There’s also an ecosystem and governance subtext here that’s hard to ignore. As more AI tools move from answering questions to actually taking actions—triggering workflows, touching sensitive data, making decisions—the questions of auditing, control, and reliability stop being theoretical. Some in the AI community have already framed Perplexity’s evolution as a platform play where compute, distribution, and ecosystem form the moat, but long-term defensibility also depends on how well these systems can be governed and monitored at scale. A developer conference is a natural place to talk, even informally, about how Perplexity thinks about safe execution, boundary control, and the operational side of letting agents loose inside enterprise and consumer environments.
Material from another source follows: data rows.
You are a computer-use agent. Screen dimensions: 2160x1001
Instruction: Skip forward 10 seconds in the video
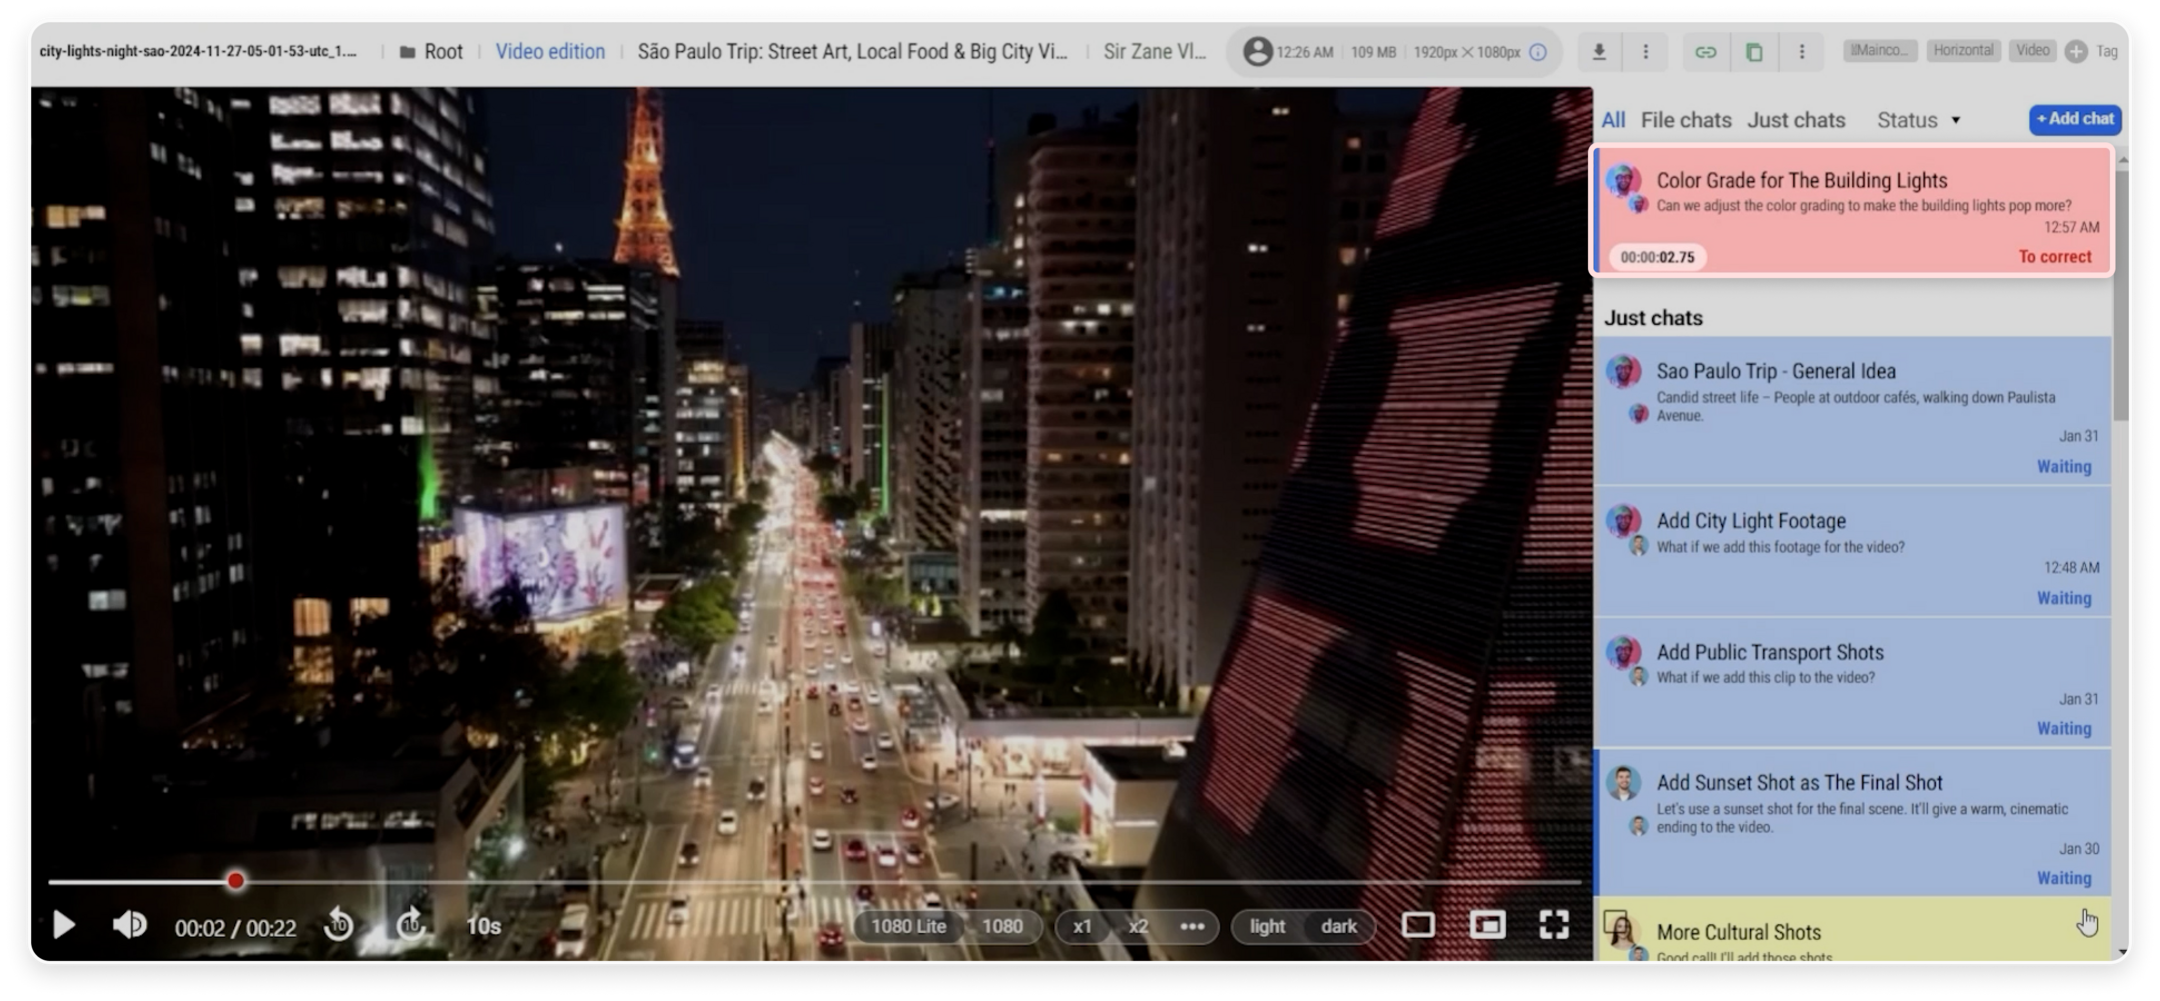click(411, 925)
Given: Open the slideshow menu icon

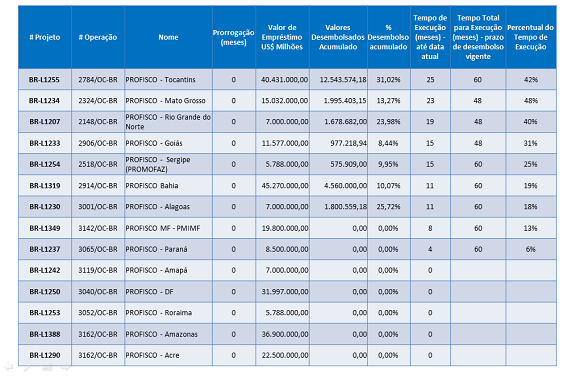Looking at the screenshot, I should click(x=47, y=367).
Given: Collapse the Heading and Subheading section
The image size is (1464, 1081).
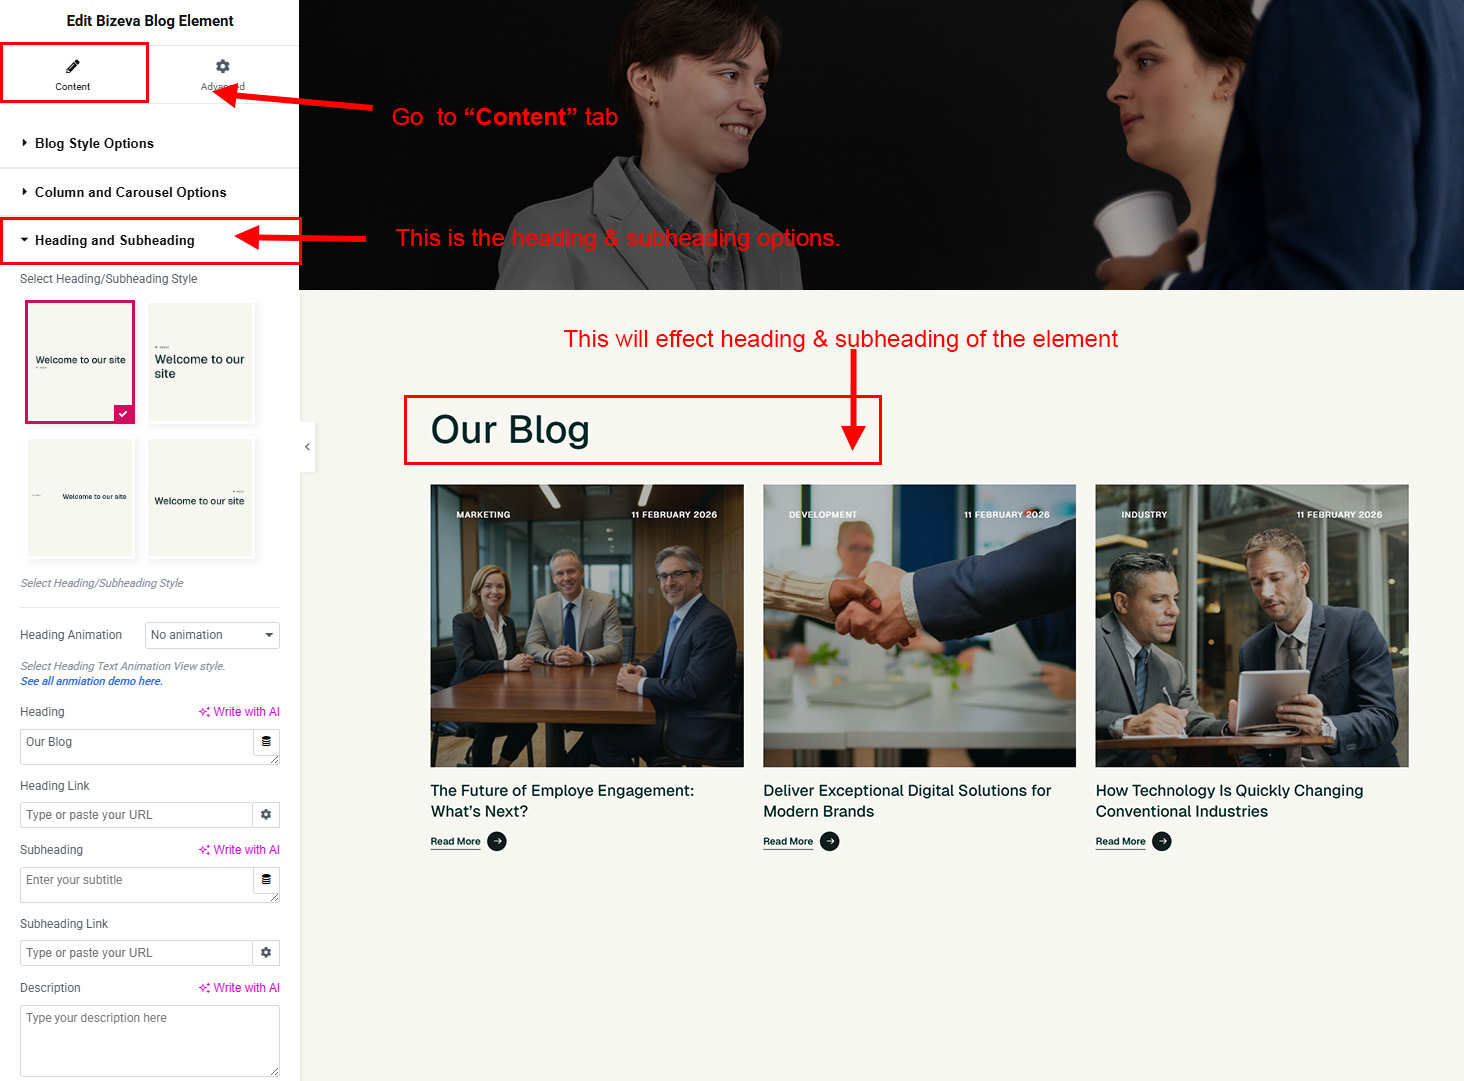Looking at the screenshot, I should click(114, 241).
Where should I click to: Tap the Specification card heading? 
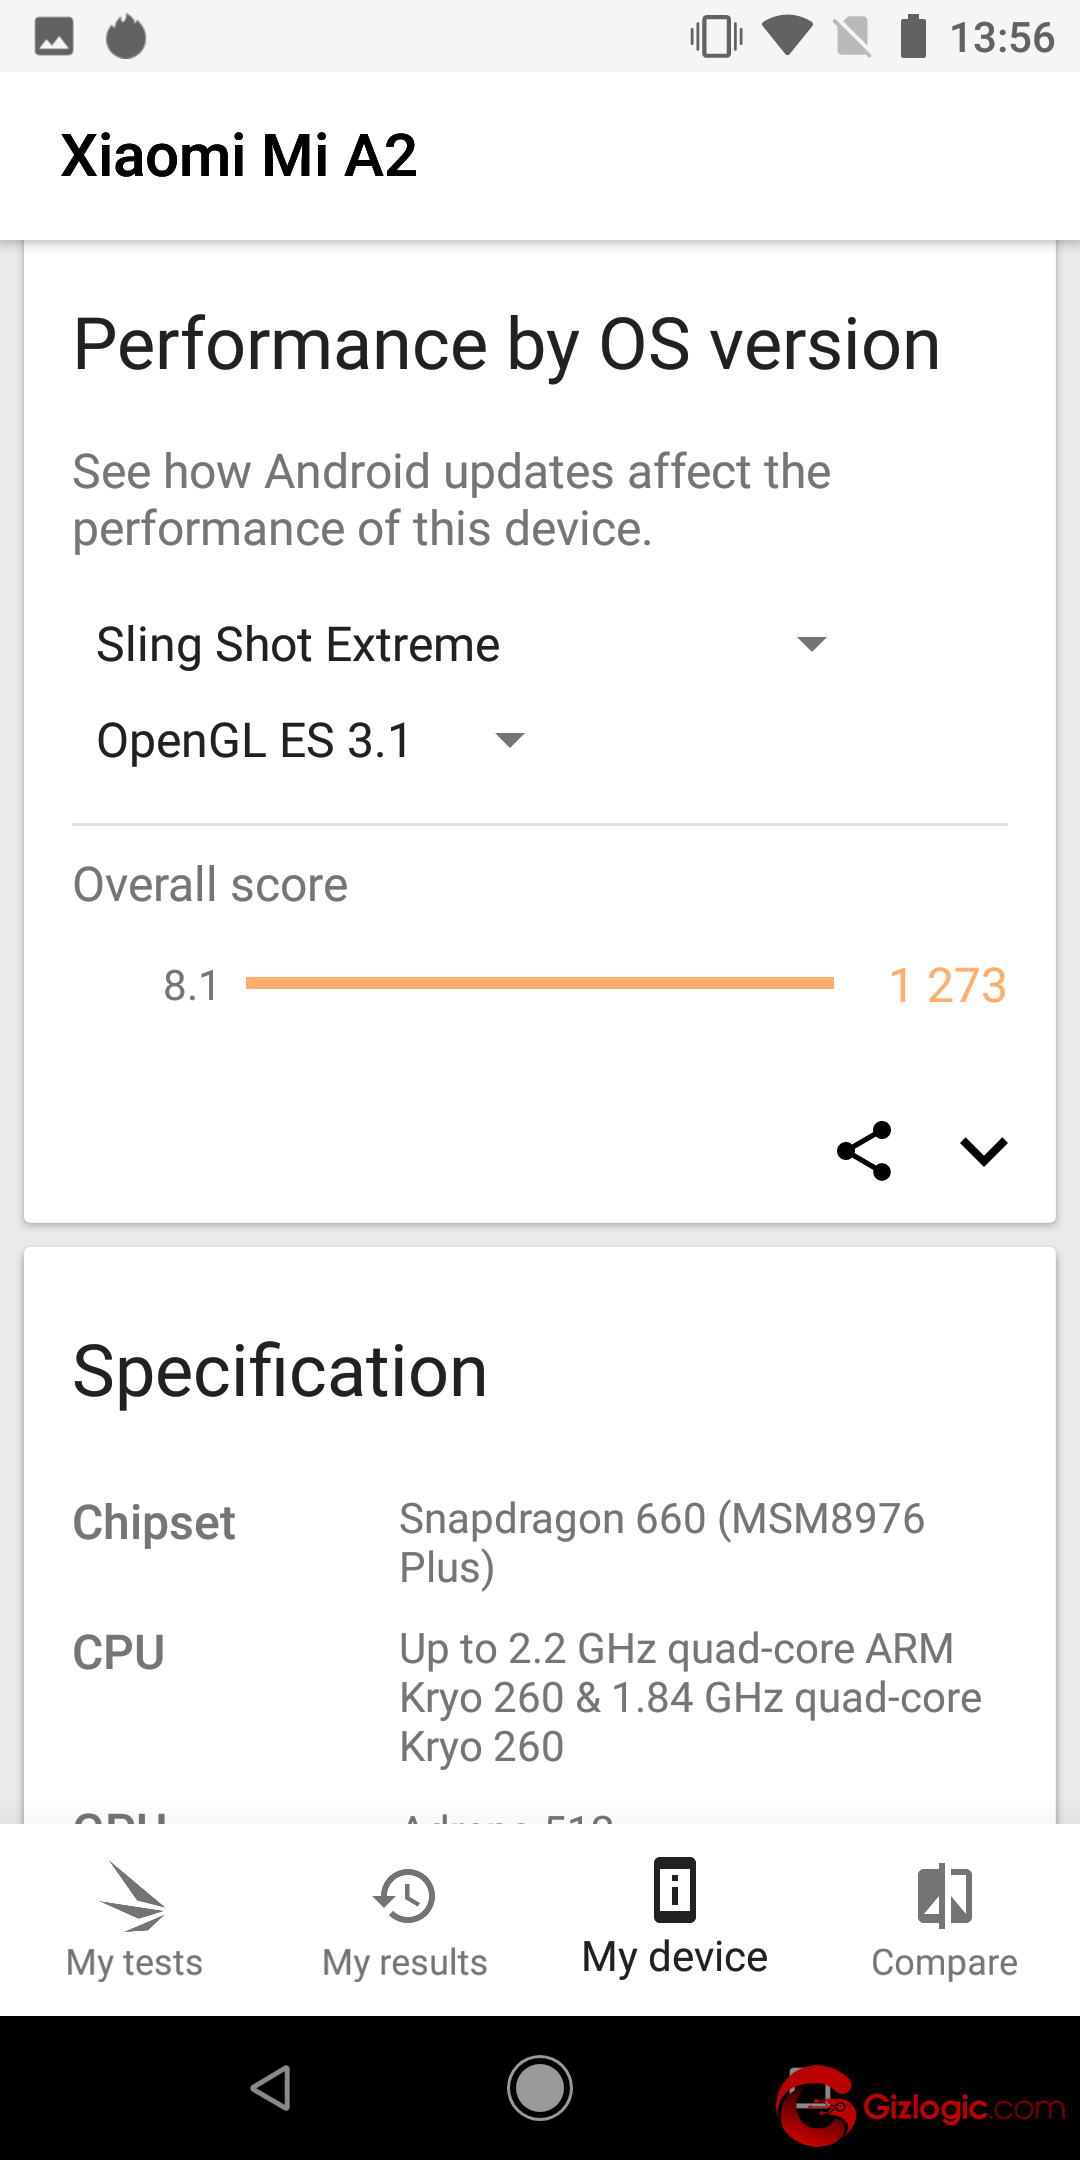tap(280, 1371)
For developers, the appeal of Ask is pretty straightforward. You get a concentrated, half-day download directly from Perplexity’s founders and product builders, plus a room full of peers who are already pushing the API in different directions—from retrieval-heavy apps to research dashboards to autonomous assistants. You also get a first look at whatever’s next: more models, new agent capabilities, deeper integrations, or entirely new surfaces like Perplexity Comet, a browser experience is headed to iOS. In a world where every AI company is racing to define what “platform” actually means, being in that room on March 11 is a way to place an early bet, or at least to see firsthand how serious Perplexity is about being more than a really good answer engine.
Ask 2026 isn’t trying to be a festival. It’s a four-hour, closed-door briefing for people who see Perplexity not just as a tab they open in their browser, but as infrastructure they want to build on. If Perplexity’s recent moves are any indication—the Search API, the API Platform, Perplexity Computer, and its widening distribution footprint—this first developer conference is less about celebration and more about alignment: putting developers, partners, and the company itself in the same room and asking, quite literally, what they want to build next.